Cal11 calculator

15 Year Mortgage Rate Calculator Refinance

Reviewed by Calculator Editorial Team

This 15-year mortgage rate calculator helps you estimate your potential refinancing costs and savings. By comparing current rates with historical trends, you can make informed decisions about whether to refinance your mortgage.

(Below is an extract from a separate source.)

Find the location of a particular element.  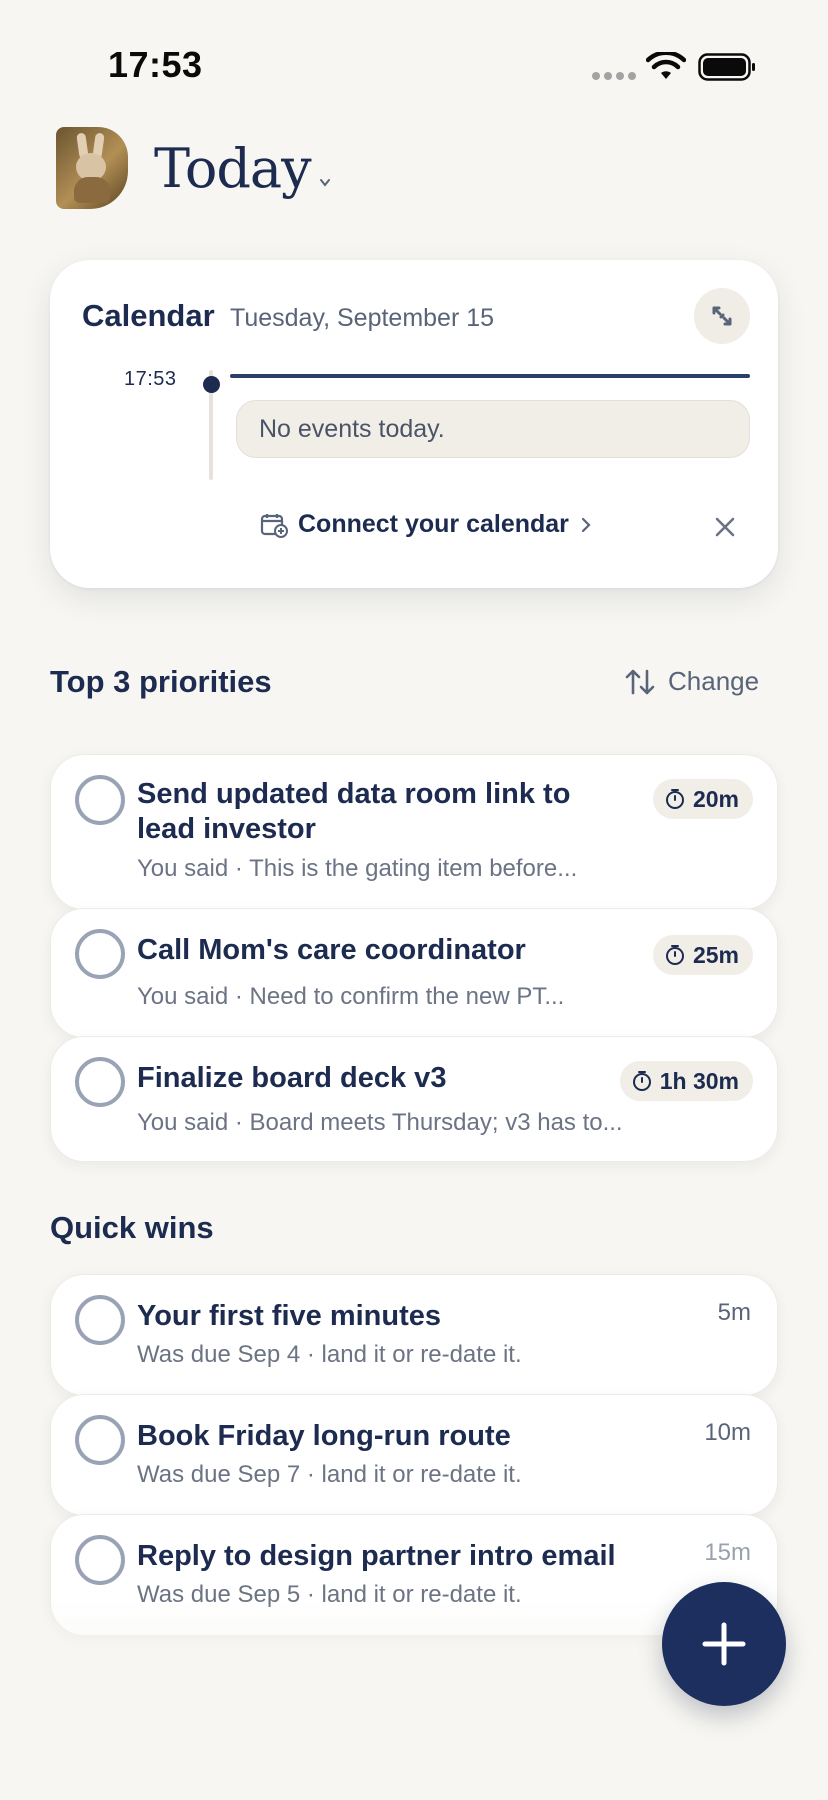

How to Use This Calculator

To use this calculator effectively:

  1. Enter your current mortgage balance
  2. Select your current interest rate
  3. Choose the new interest rate you're considering
  4. Specify the loan term (15 years)
  5. Click "Calculate" to see your estimated monthly payment and savings

The calculator will display your new monthly payment, total interest paid over the loan term, and your potential savings compared to your current mortgage.

Formula Used

The calculator uses the standard mortgage payment formula:

Monthly Payment = P × [r(1 + r)n] / [(1 + r)n - 1]

Where:

  • P = Principal loan amount
  • r = Monthly interest rate (annual rate divided by 12)
  • n = Number of payments (loan term in years × 12)

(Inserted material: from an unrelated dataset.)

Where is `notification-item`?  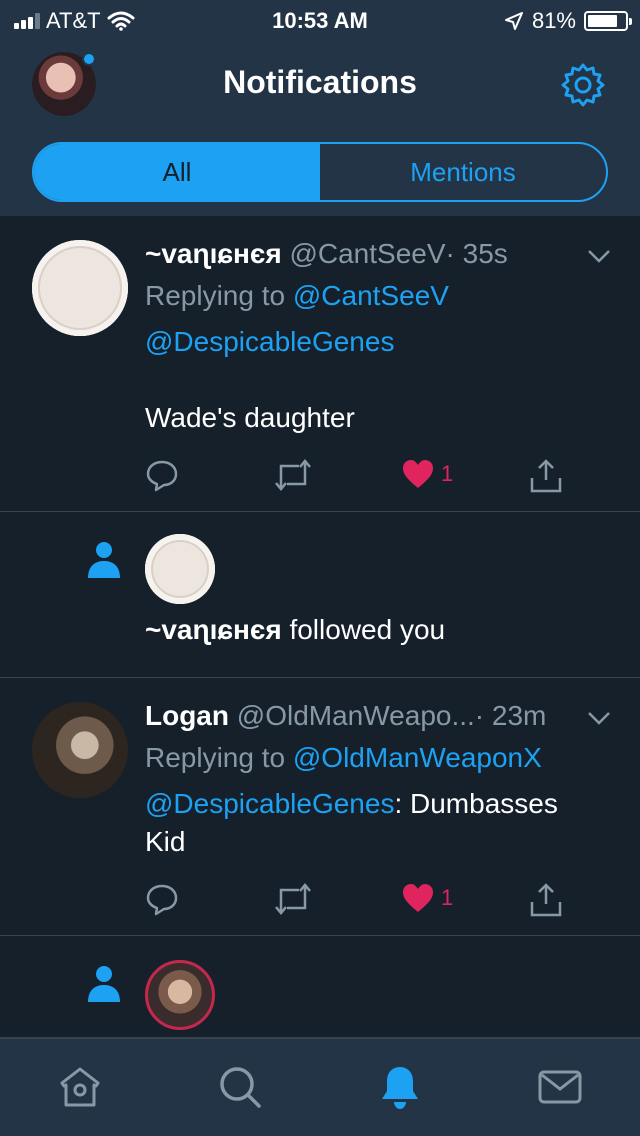
notification-item is located at coordinates (320, 987).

Total interest paid is calculated by multiplying the monthly payment by the number of payments and subtracting the principal loan amount.

Worked Example

Let's say you have a $200,000 mortgage with a current interest rate of 6% and you're considering refinancing to a new rate of 4.5% over 15 years.

Using the calculator:

  1. Enter $200,000 as the current balance
  2. Set current rate to 6%
  3. Set new rate to 4.5%
  4. Select 15-year term
  5. Click Calculate

The calculator will show:

  • New monthly payment: $1,234.56
  • Total interest paid: $123,456.78
  • Potential savings: $45,678.90 over the life of the loan

This example demonstrates how refinancing to a lower rate can significantly reduce your monthly payments and total interest costs.

Benefits of 15-Year Refinancing

Refinancing your mortgage to a 15-year term offers several advantages:

  • Lower monthly payments: Shorter loan terms mean you pay off more principal each month
  • Reduced interest costs: Lower rates mean you pay less in interest over the life of the loan
  • Potential tax benefits: Some mortgage interest may be tax-deductible
  • Faster debt payoff: You can become mortgage-free sooner

Consider your financial situation carefully before refinancing. While 15-year terms offer benefits, they also mean you'll be making larger monthly payments for a shorter period.

To compare different refinancing options, you might want to use our Mortgage Comparison Calculator.

Frequently Asked Questions

How often should I refinance my mortgage?
Most experts recommend waiting at least 2-3 years between refinancings to avoid excessive fees and to allow your credit score to stabilize.
What are the closing costs for refinancing?
Closing costs typically range from 2-5% of your loan amount and may include appraisal fees, title insurance, and origination fees.
Can I refinance a FHA or VA mortgage to a 15-year term?
Yes, you can refinance FHA and VA loans to 15-year terms, but eligibility requirements and interest rates may vary.
What happens if interest rates rise after I refinance?
If rates rise, you may have the option to refinance again or consider adjustable-rate mortgage options.